**EXERCISE REQUIREMENTS**
Starting with the line that contains "Instruction: Uncheck the", repeat each line exactly through the final line of the listing. No picture should appear in the copy.

++++ RECORDS FOR THIS TASK ++++

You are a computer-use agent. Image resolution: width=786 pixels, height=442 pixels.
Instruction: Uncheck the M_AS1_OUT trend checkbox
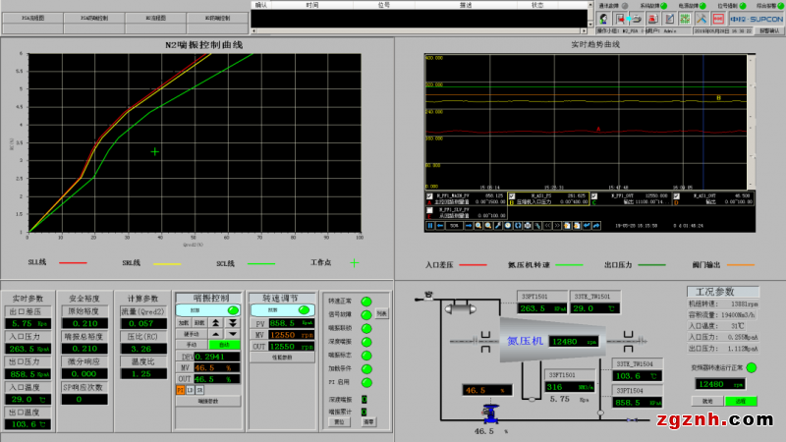click(677, 196)
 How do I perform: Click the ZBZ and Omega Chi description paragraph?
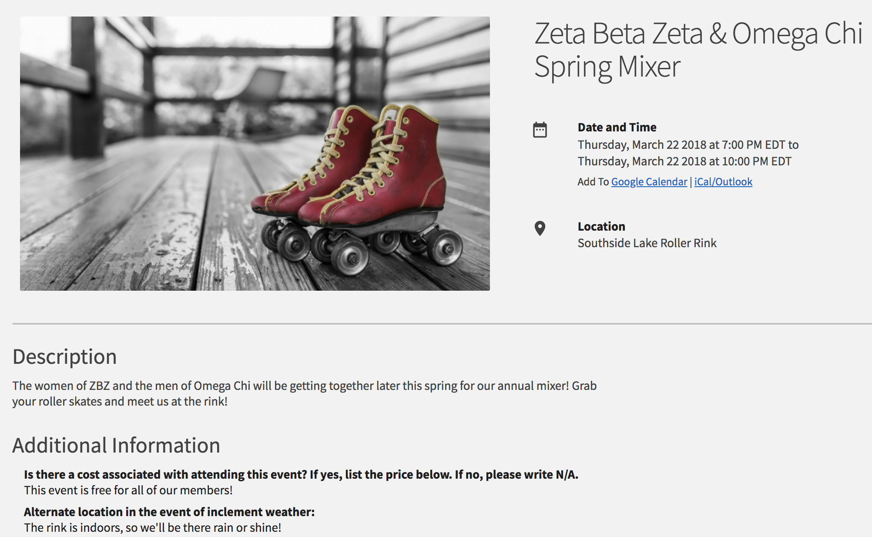point(305,393)
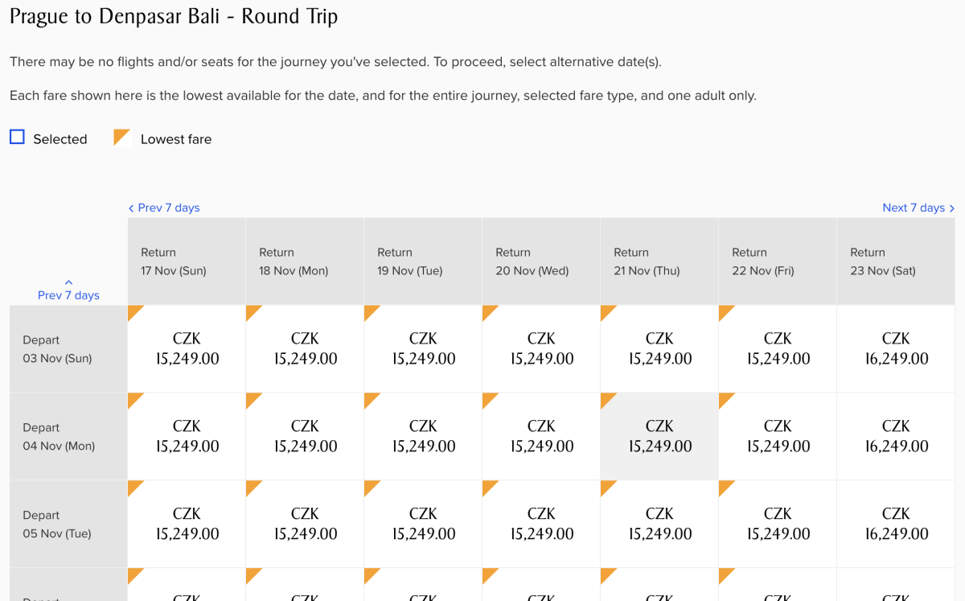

++++

**EXERCISE OUTPUT**
Instruction: Uncheck the M_AS1_OUT trend checkbox
click(677, 196)
 How do I perform: Click the ZBZ and Omega Chi description paragraph?
point(305,393)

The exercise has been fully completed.